Every time I run, I think about when I was groped on campus. It happened last year on the St. Marks bike trail by Pensacola Street when a boy came up from behind me and grabbed my butt.
I didn’t know the boy and he didn’t know me. He touched me and kept running, but I didn’t stop. I ran after him through the tunnel leading to Doak Stadium, keeping him in my line of vision. Picking up my pace, I decided to confront him.
He glanced back at me several times, enough for me to see his face clearly. Once within my reach, he turned around and started to apologize, saying he mistook me for his ex-girlfriend who I apparently resembled.
I yelled and threw various curse words at the boy. I wanted to believe him, but in my gut I knew his excuse wasn’t genuine.

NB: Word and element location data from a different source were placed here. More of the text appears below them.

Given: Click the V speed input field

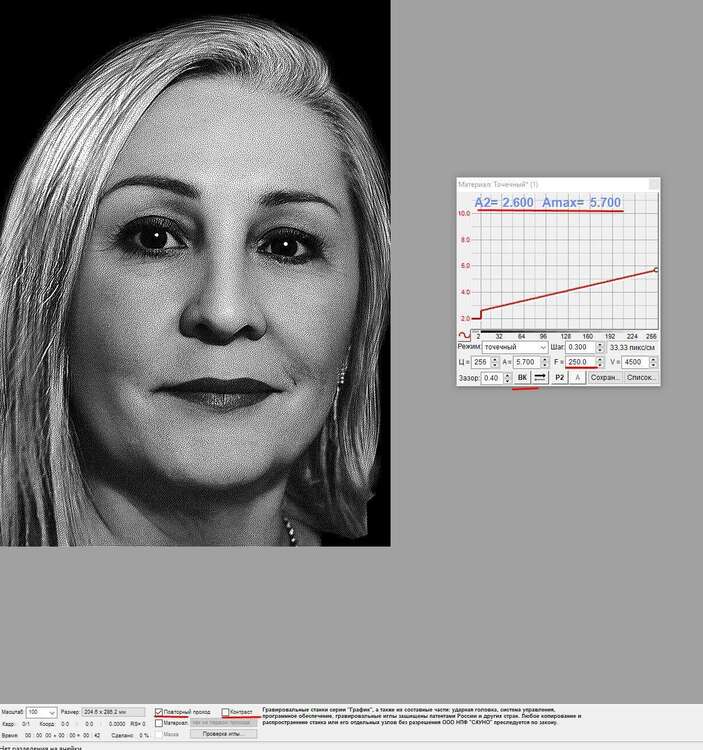Looking at the screenshot, I should (x=639, y=362).
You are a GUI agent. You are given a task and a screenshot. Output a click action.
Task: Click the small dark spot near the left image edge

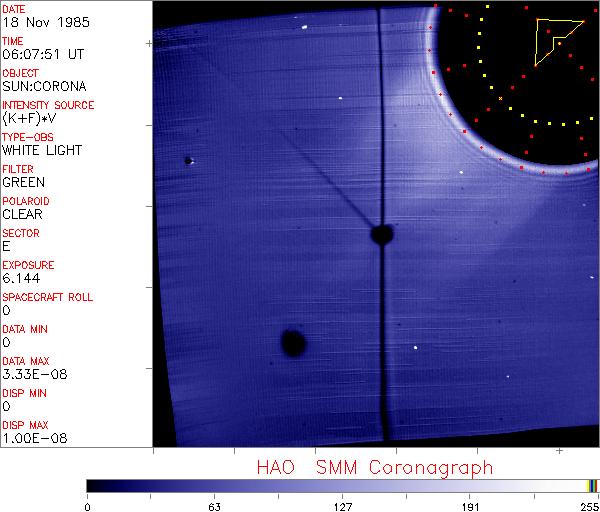tap(188, 160)
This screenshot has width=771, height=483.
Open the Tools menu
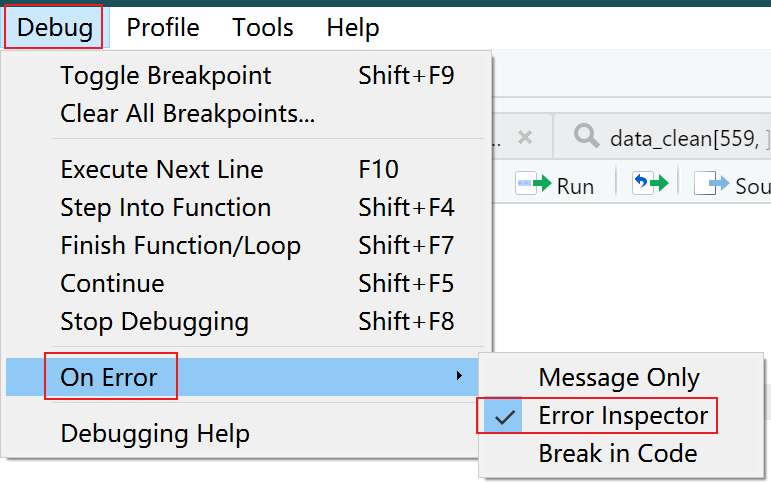click(x=263, y=27)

The week after the incident, I found myself writing about this sexual assault experience for the FSView & Florida Flambeau. I didn’t know what to expect after the article was published. I told my story and spoke out against FSU’s issues with sexual assault, hoping I wouldn’t be harassed for speaking out so strongly.

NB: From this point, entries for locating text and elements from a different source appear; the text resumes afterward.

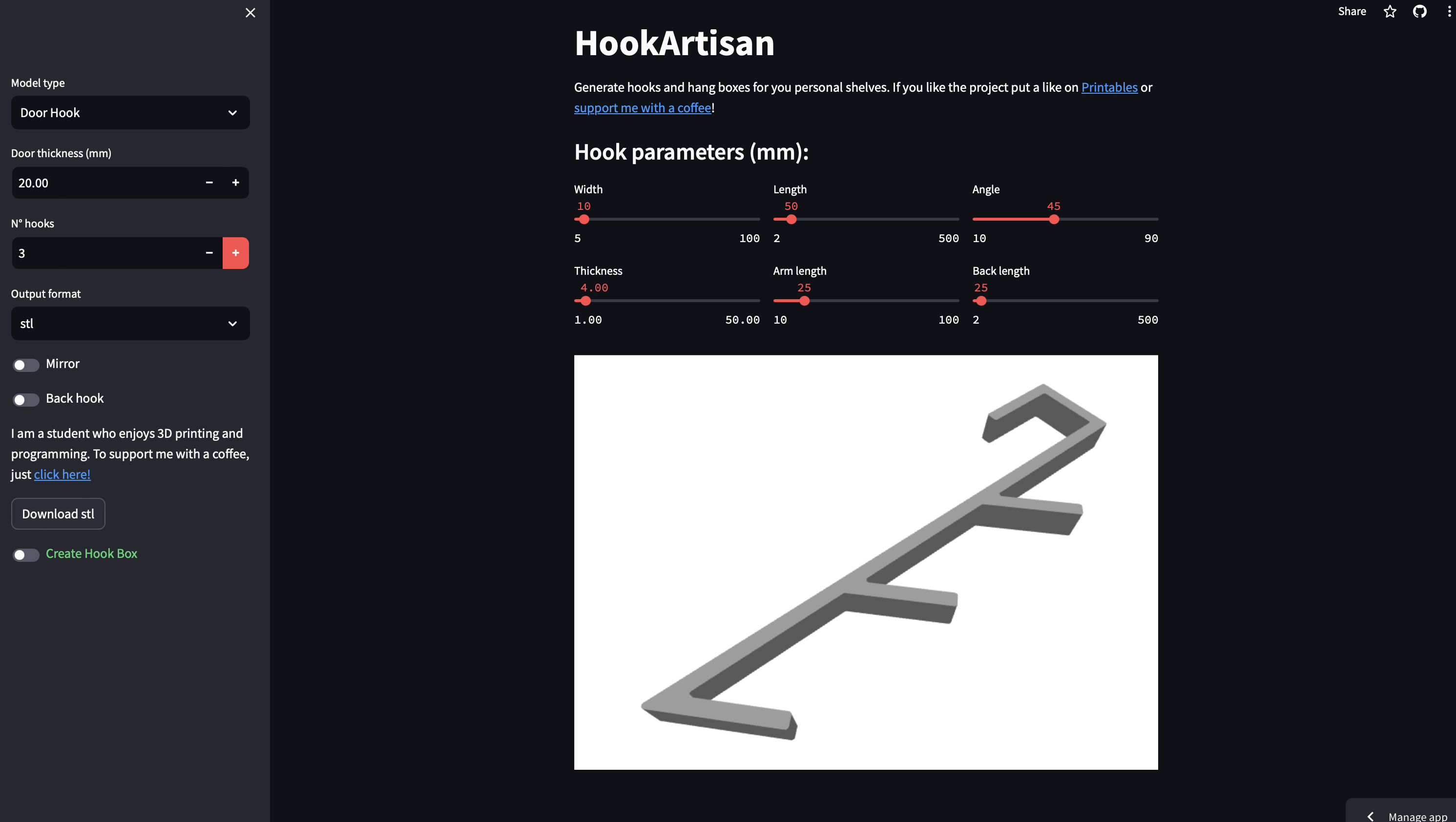Viewport: 1456px width, 822px height.
Task: Click the plus stepper to add a hook
Action: [236, 252]
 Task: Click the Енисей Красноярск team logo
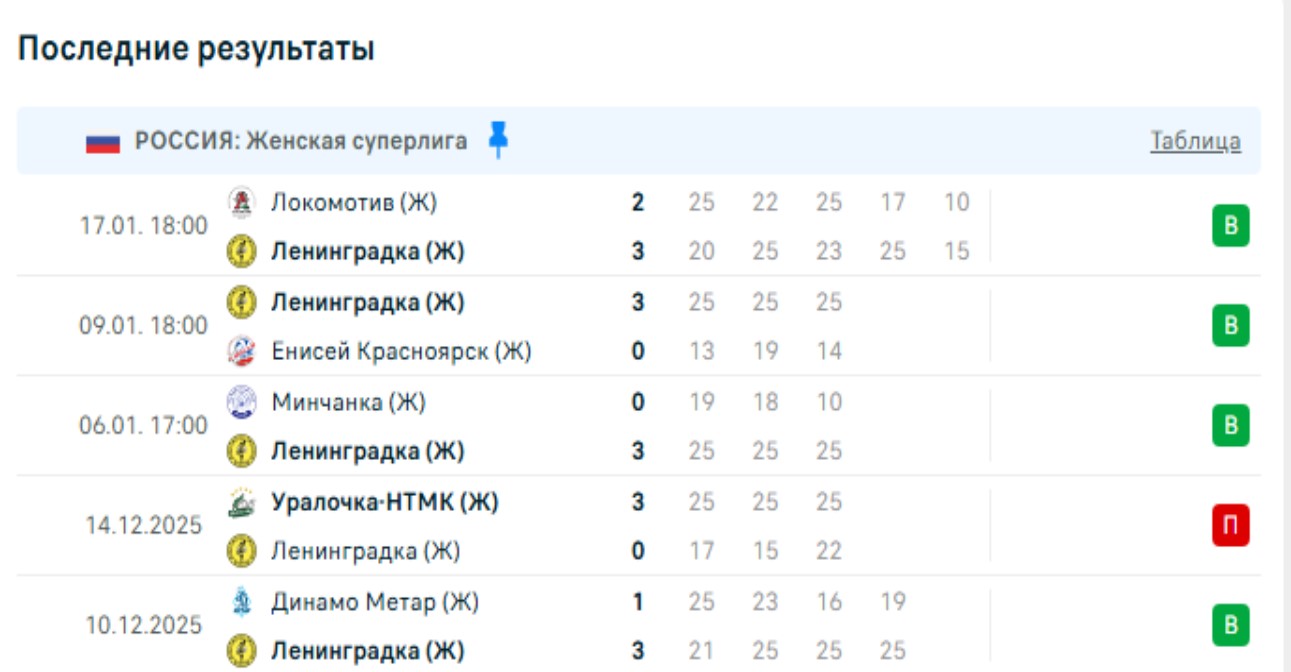241,351
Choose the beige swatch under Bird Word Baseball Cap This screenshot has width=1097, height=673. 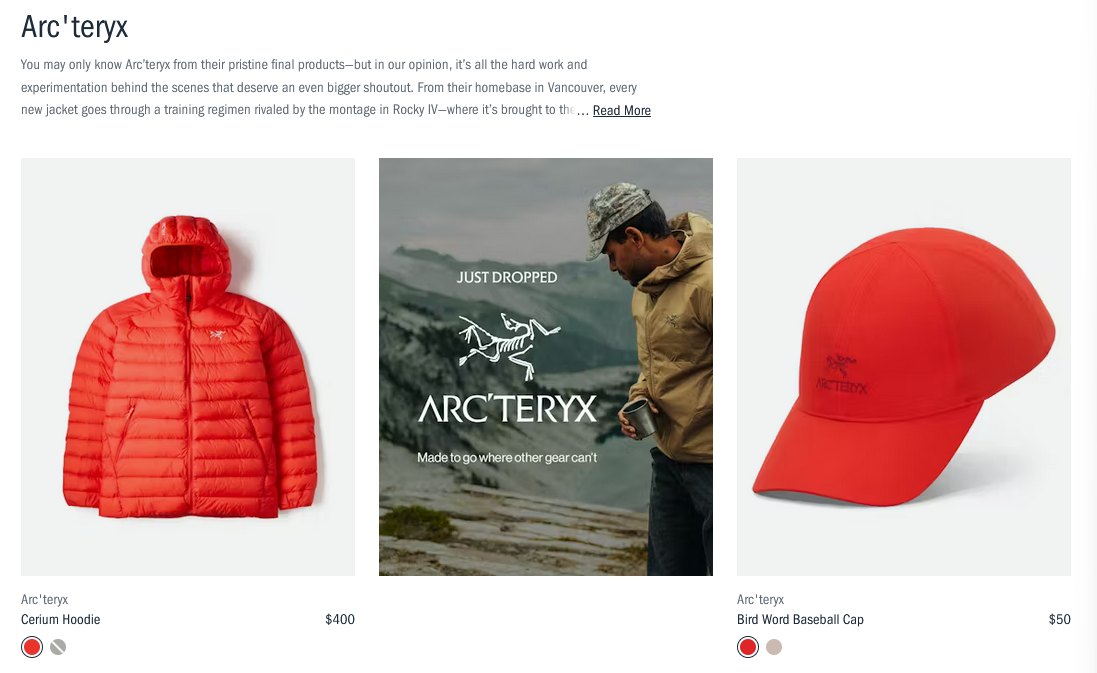(x=774, y=647)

The news of my report to FSUPD spread like wildfire. Thoughts screamed in my head, but on the outside, everything seemed unusually quiet. I heard nothing from random internet prowlers or anyone trying to dismantle my story.
I went throughout my days with a strange feeling in my chest. I wondered what people were saying and thinking–if anyone cared. A few days after my story was published, I received a text from my editor saying that I was brave for putting myself out there. I appreciated the compliment, but I felt like there was something I didn’t know.

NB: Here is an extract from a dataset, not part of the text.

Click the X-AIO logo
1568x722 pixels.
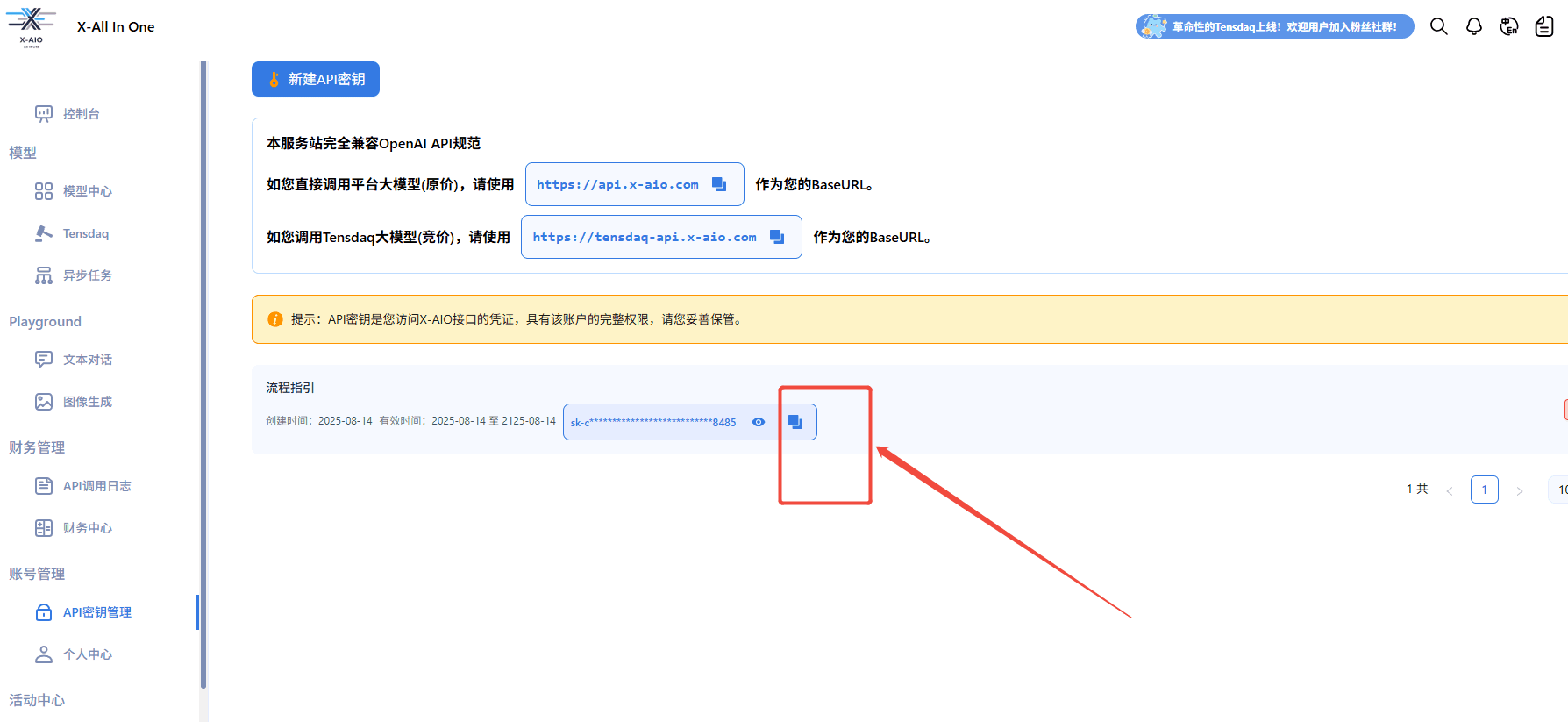(31, 26)
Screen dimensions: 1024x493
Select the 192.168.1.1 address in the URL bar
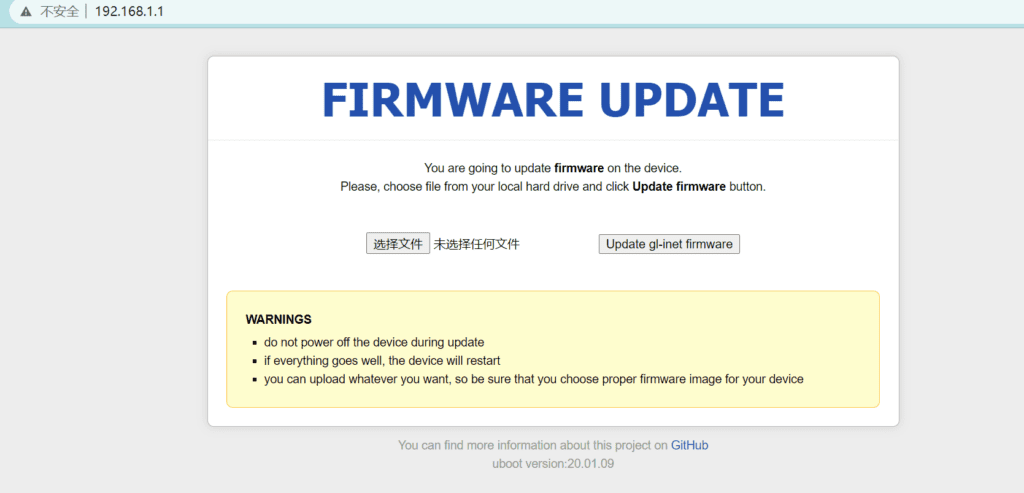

Later on, friends informed me of the backlash my story was receiving on social media. Fellow Seminoles posted the FSU report online saying, What is the big deal?
My story now not only includes groping, but also gives light to the poor reactions of my peers. Sexual assault isn’t taken seriously, and my peers’ reactions further reflected this problem
I reported the boy to protect others on campus from sexual assault or harassment. I knew if he got away with groping me, he might do it to someone else. I made this clear to the world, but some still refused to see this problem.
I don’t regret writing the article or reporting the incident. I did the right thing, and may have prevented more assaults from occurring. Before this incident, I felt uncomfortable using my voice. This event just reassured me of how much power my voice can really have.
I hope my story gives strength to those afraid to speak out against a problem or even stick up for themselves, because it wasn’t easy for me to do so.
I still find myself running on the bike trail, but I’m not scared. I know that I’m now strong enough to face the past or anyone who tries to resurface it.